Our research involves the coordinated application of high resolution
cryo-electron microscopy (cryoEM) and three-dimensional (3D) image
reconstruction techniques to answer questions about how viruses infect
a wide range of animal, plant, fungal, and bacterial hosts. We are
also exploring the molecular mechanisms by which hosts with an immune
system recognize virus antigens and by which viruses evade such a
defense system.

 The cryoEM techniques we use involve the preparation of thin,
unstained specimens suitable for transmission electron
microscopy. Vitrified samples are maintained at -160 degrees
Centigrade or below in the microscope while images are recorded under
low-irradiation conditions to minimize electron beam damage to the
specimen.  Micrographs are digitized and analyzed by computer to
combine information from up to hundreds of individual particle images
to reconstruct the 3D structure of each virus. CryoEM techniques are
popular since they provide a direct, objective approach to observe the
"native", hydrated structure of biological specimens (see figure).

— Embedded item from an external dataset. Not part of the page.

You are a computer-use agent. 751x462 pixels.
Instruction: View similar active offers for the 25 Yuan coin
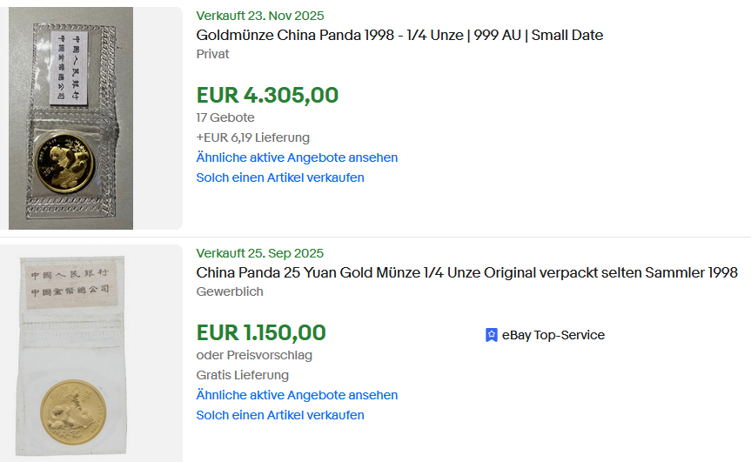pyautogui.click(x=297, y=395)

 Exciting results have recently been obtained with several viruses in
which information obtained at low resolution (20-25 angstroms) from
cryoEM has been combined with high resolution information (3-4
angstroms) from x-ray crystallography. These studies provide a
detailed view of molecular interactions between viruses, antibodies,
and cellular receptor molecules. The results have provided new
insights about viral recognition by the immune system and the process
by which viruses recognize and attach to cells.